Monday, May 22, 2006

The Ride of My Life: Conclusion

If God does indeed exist, is it not fair to assume that the feeling I have described for my daughter here is similar to the feeling He has for us? Wouldn't God be willing to jump in front of a train for us? Did He? Why would his love for us be dependent on our love for Him? Is it?

St. Augustine's Confessions is one of the more influential books of all time, and it begins with a prayer. In Chapter II of Book One Augustine speaks to the presence of God throughout "heaven and earth," and states, in effect, that no container could ever contain him. He is present everywhere, at all times. When I drove to my office from the mall that day, I was not hit with a blinding presence or a bolt of lightning, I merely acknowledged that God is present, here on Earth, and in my life. It was time to stop pushing Him away. The further I drove the more I felt the truth of this acknowledgment, and I became more and more excited. I could feel layers of pride washing away. I could feel a burden lifting from my shoulders, and the relief was palpable.

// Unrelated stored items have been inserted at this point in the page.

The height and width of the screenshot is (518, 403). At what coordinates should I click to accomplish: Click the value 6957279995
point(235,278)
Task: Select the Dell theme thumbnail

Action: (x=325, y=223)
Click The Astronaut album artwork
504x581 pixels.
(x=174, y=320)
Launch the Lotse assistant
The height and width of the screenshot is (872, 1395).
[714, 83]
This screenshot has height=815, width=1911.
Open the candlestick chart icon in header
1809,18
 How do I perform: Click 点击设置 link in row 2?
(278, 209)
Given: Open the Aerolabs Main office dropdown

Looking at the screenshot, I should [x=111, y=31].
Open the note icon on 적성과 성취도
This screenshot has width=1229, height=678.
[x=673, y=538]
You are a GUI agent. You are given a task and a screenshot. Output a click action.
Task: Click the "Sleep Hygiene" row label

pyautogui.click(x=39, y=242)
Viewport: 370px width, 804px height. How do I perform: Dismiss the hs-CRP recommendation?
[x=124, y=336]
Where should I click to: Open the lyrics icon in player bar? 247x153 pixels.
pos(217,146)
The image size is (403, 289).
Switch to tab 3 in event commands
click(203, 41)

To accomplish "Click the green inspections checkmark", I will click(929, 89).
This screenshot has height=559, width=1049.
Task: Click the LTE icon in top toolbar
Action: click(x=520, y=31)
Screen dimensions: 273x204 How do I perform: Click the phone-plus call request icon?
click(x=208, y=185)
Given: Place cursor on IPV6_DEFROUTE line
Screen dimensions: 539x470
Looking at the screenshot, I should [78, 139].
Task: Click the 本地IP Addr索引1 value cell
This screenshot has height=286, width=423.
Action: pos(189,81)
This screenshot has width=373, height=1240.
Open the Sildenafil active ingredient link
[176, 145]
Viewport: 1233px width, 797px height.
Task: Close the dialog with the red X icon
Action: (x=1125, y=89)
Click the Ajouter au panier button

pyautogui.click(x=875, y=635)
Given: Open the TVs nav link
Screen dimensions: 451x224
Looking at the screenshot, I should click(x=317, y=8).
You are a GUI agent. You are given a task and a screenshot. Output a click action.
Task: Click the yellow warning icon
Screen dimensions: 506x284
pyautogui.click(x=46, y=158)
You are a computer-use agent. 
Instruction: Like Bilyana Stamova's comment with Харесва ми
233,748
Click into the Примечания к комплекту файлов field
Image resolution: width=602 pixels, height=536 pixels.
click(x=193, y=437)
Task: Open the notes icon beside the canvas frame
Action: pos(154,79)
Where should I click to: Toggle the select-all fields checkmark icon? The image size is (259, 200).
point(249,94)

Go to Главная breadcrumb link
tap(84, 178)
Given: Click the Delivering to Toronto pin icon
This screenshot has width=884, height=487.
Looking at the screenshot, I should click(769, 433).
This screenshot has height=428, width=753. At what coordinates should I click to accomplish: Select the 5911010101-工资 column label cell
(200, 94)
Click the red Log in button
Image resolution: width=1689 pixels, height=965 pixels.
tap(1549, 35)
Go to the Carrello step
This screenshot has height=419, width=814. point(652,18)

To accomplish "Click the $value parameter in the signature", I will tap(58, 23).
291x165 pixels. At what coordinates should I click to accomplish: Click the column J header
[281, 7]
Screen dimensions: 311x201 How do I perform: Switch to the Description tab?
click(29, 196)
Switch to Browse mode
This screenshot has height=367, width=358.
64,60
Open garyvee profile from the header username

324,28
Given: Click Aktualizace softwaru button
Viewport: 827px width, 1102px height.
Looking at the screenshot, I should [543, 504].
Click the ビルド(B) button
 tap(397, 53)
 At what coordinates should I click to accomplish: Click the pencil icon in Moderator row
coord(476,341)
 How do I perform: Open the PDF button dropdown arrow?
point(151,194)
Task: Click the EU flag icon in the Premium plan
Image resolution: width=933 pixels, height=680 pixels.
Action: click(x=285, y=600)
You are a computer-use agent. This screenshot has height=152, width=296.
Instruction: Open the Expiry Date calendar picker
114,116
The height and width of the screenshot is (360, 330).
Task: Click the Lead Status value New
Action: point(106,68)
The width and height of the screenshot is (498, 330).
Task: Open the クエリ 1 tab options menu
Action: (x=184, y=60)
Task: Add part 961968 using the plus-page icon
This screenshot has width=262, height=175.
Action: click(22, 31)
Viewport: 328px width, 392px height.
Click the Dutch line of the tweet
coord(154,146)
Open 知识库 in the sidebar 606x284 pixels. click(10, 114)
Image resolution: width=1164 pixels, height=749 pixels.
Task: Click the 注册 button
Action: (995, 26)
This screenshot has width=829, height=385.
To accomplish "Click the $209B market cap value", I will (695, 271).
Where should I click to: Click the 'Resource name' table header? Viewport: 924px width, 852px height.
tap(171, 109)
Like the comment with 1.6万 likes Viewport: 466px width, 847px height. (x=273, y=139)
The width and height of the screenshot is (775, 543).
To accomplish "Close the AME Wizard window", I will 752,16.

Finally, I pulled into the parking lot of my office. I looked at the window of my office. I put my head in my arms on the steering wheel of my car and started to sob. My experience was quite similar to the experience described here. I cried uncontrollably for what seemed like an hour, but was probably more like a few minutes.

When I lifted my head out of my arms, I was a Christian. God had jumped in front of a train for me, and now I would accept that gift of grace and love Him in return.

On a sunny Alaska day in 1992, a tale of two architects was thus complete.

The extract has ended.